** PROVIDED MATERIAL follows **
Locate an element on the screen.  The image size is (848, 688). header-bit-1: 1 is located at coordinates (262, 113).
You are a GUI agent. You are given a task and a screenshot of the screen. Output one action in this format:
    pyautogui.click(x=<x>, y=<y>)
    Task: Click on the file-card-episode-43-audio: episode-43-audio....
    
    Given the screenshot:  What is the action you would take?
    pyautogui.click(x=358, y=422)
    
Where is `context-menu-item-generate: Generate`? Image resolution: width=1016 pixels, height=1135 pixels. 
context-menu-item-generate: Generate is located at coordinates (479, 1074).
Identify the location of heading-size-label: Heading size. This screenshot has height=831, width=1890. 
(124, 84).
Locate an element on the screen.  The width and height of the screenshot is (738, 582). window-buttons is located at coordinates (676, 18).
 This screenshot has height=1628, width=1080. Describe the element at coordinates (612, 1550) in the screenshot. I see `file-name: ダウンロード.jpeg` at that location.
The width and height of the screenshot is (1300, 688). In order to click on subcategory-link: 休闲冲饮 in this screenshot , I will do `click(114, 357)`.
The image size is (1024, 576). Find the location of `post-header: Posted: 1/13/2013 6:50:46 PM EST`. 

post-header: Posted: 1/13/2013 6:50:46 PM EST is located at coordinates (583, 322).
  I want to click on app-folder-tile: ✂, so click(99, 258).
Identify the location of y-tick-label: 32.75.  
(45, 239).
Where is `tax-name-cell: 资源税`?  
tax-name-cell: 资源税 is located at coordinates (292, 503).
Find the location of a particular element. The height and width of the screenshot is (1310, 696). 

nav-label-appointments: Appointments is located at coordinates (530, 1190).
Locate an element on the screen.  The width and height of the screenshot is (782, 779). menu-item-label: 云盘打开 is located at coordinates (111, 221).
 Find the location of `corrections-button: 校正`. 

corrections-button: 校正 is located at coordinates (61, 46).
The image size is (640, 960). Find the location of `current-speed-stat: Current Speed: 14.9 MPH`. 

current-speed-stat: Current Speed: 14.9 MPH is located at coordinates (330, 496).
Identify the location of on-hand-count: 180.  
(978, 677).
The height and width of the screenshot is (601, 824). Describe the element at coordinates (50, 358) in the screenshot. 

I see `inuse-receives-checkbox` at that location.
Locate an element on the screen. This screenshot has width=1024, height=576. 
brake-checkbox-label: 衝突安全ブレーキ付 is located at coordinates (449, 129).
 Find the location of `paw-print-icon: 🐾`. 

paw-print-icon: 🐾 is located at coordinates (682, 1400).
** End of PROVIDED MATERIAL **
- TRY IT -
Reproduce all of the entries above verbatim, line for line.

- WRITTEN RESPONSE -
Locate an element on the screen.  The image size is (848, 688). header-bit-1: 1 is located at coordinates (262, 113).
You are a GUI agent. You are given a task and a screenshot of the screen. Output one action in this format:
    pyautogui.click(x=<x>, y=<y>)
    Task: Click on the file-card-episode-43-audio: episode-43-audio....
    
    Given the screenshot:  What is the action you would take?
    pyautogui.click(x=358, y=422)
    
Where is `context-menu-item-generate: Generate`? Image resolution: width=1016 pixels, height=1135 pixels. 
context-menu-item-generate: Generate is located at coordinates (479, 1074).
Identify the location of heading-size-label: Heading size. This screenshot has height=831, width=1890. 
(124, 84).
Locate an element on the screen.  The width and height of the screenshot is (738, 582). window-buttons is located at coordinates (676, 18).
 This screenshot has height=1628, width=1080. Describe the element at coordinates (612, 1550) in the screenshot. I see `file-name: ダウンロード.jpeg` at that location.
The width and height of the screenshot is (1300, 688). In order to click on subcategory-link: 休闲冲饮 in this screenshot , I will do `click(114, 357)`.
The image size is (1024, 576). Find the location of `post-header: Posted: 1/13/2013 6:50:46 PM EST`. 

post-header: Posted: 1/13/2013 6:50:46 PM EST is located at coordinates (583, 322).
  I want to click on app-folder-tile: ✂, so click(99, 258).
Identify the location of y-tick-label: 32.75.  
(45, 239).
Where is `tax-name-cell: 资源税`?  
tax-name-cell: 资源税 is located at coordinates (292, 503).
Find the location of a particular element. The height and width of the screenshot is (1310, 696). 

nav-label-appointments: Appointments is located at coordinates (530, 1190).
Locate an element on the screen.  The width and height of the screenshot is (782, 779). menu-item-label: 云盘打开 is located at coordinates (111, 221).
 Find the location of `corrections-button: 校正`. 

corrections-button: 校正 is located at coordinates (61, 46).
The image size is (640, 960). Find the location of `current-speed-stat: Current Speed: 14.9 MPH`. 

current-speed-stat: Current Speed: 14.9 MPH is located at coordinates (330, 496).
Identify the location of on-hand-count: 180.  
(978, 677).
The height and width of the screenshot is (601, 824). Describe the element at coordinates (50, 358) in the screenshot. 

I see `inuse-receives-checkbox` at that location.
Locate an element on the screen. This screenshot has width=1024, height=576. 
brake-checkbox-label: 衝突安全ブレーキ付 is located at coordinates (449, 129).
 Find the location of `paw-print-icon: 🐾`. 

paw-print-icon: 🐾 is located at coordinates (682, 1400).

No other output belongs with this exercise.